Link Obstruction to Riemannian smoothings of locally CAT(0) 4-manifolds

TL;DR

This paper introduces a new obstruction to the existence of smooth Riemannian metrics with non-positive curvature on certain 4-manifolds, using topological link properties at infinity.

Contribution

It extends existing methods to construct examples of locally CAT(0) 4-manifolds with specific boundary link properties that prevent smooth Riemannian smoothing.

Findings

Constructed examples of 4-manifolds with non-trivial boundary links at infinity.

Demonstrated that these manifolds cannot admit smooth non-positively curved Riemannian metrics.
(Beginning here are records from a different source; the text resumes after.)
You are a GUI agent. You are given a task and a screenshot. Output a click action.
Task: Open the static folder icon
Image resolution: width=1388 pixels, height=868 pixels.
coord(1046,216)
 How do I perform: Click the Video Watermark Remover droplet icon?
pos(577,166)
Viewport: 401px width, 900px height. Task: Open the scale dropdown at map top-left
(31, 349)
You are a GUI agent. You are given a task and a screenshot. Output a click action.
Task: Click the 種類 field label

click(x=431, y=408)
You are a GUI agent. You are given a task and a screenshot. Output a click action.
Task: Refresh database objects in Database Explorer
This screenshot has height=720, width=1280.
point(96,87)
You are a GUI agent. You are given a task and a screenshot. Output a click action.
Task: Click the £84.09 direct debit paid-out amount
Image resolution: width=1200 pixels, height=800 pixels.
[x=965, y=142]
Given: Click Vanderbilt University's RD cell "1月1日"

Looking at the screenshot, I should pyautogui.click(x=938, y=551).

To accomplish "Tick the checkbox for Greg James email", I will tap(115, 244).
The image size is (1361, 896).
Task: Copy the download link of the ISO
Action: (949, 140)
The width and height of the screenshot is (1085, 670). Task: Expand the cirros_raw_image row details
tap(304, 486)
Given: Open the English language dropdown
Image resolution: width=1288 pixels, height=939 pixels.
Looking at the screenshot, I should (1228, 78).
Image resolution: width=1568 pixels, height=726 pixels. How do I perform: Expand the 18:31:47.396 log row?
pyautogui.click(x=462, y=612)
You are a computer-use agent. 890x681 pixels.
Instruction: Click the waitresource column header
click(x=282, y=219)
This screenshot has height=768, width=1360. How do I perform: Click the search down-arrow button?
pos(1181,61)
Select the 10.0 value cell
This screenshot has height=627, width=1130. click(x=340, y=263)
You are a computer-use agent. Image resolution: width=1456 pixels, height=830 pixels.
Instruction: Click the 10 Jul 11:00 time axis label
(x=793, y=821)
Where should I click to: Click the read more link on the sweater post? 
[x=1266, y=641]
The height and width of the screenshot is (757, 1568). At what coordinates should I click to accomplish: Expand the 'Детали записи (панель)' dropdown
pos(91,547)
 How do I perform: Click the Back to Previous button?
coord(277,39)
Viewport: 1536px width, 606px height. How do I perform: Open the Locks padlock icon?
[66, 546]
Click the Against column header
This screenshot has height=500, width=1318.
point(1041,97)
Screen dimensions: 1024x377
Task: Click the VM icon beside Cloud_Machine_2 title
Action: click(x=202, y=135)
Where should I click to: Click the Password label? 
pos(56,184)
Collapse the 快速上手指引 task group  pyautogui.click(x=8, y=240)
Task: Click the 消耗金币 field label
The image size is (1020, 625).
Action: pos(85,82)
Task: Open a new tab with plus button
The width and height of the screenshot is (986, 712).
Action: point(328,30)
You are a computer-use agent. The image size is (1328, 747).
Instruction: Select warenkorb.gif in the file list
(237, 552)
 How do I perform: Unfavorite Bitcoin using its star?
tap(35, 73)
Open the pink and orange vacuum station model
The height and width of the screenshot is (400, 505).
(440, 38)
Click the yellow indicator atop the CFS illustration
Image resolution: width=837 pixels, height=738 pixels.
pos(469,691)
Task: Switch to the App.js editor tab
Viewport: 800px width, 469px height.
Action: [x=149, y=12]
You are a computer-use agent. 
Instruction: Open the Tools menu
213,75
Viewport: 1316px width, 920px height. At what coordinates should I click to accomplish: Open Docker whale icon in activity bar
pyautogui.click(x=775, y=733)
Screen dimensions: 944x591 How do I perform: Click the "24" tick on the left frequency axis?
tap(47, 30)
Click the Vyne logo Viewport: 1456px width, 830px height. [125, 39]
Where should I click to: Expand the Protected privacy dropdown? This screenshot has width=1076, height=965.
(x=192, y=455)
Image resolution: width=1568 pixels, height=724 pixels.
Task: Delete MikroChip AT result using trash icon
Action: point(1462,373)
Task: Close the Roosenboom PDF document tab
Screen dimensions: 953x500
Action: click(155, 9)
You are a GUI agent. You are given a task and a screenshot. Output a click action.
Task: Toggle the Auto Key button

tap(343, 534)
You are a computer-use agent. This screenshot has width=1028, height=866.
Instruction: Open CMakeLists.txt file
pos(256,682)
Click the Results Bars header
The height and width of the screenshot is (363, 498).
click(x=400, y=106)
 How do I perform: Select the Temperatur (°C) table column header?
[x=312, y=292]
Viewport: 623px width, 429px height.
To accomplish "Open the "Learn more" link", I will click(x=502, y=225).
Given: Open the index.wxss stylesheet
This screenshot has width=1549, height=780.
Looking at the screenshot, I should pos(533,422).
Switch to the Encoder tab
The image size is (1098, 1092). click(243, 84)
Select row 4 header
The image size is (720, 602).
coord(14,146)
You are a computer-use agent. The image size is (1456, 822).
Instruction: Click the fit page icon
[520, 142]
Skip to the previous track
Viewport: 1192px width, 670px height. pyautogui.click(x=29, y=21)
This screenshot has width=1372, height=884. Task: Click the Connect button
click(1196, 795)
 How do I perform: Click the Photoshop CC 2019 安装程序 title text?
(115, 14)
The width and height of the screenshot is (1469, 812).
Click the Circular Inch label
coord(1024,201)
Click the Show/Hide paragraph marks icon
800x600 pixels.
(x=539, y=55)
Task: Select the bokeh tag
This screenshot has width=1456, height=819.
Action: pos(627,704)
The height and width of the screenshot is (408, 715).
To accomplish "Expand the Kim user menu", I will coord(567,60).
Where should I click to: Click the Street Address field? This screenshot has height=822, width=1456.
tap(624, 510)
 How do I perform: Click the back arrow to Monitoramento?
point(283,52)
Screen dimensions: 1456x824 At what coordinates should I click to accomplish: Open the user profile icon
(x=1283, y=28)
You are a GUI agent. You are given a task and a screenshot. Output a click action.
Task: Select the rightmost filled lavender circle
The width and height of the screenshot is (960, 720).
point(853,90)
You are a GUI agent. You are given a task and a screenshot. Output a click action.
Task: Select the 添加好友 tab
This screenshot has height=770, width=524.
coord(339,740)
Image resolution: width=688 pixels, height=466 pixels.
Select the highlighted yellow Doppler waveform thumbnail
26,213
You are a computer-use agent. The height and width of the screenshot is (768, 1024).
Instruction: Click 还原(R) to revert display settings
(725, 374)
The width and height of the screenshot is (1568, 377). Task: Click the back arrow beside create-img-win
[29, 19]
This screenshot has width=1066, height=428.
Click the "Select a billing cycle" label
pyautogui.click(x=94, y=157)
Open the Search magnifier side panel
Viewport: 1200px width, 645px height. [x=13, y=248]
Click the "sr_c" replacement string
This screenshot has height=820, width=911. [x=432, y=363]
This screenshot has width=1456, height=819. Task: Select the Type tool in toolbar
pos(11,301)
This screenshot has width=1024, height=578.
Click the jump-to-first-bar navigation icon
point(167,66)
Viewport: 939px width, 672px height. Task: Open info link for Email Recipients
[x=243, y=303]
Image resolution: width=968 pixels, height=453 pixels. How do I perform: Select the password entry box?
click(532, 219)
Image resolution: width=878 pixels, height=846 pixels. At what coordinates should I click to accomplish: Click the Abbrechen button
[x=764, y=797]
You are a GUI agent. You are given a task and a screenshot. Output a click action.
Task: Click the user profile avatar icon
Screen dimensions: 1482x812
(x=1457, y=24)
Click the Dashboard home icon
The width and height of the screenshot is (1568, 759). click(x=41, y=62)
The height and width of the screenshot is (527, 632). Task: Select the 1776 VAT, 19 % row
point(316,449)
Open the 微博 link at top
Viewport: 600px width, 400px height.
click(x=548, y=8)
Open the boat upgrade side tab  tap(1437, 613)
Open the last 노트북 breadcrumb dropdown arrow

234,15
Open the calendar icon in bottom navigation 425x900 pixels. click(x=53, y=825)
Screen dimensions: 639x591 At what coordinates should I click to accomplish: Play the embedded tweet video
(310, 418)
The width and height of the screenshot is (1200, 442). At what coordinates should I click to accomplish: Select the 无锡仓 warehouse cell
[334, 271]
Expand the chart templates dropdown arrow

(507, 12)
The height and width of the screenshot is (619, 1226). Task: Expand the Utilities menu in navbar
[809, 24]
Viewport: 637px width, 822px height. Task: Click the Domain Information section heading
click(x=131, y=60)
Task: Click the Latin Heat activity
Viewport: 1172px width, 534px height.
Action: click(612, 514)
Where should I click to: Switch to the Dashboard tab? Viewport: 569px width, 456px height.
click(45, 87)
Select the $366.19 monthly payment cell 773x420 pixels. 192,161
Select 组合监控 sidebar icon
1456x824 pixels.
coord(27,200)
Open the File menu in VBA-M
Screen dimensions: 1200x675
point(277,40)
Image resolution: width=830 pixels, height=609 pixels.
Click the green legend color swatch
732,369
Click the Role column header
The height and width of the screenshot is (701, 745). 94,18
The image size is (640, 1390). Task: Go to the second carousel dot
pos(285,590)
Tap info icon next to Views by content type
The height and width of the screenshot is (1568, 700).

Showed all flats are unknotted at infinity, yet smoothing is impossible.

Abstract

We extend the methods of Davis-Januszkiewicz-Lafont to provide a new obstruction to smooth Riemannian metric with non-positive sectional curvature. We construct examples of locally CAT(0) 4-manifolds $M$, whose universal covers satisfy isolated flats condition and contain 2-dimensional flats with the property that $\sqcup\ \partial^\infty F_i \hookrightarrow \partial^\infty \tilde M$ are non-trivial links that are not isotopic to any great circle link. Further, all the flats in $\tilde M$ are unknotted at infinity, and yet $M$ does not have a Riemannian smoothing.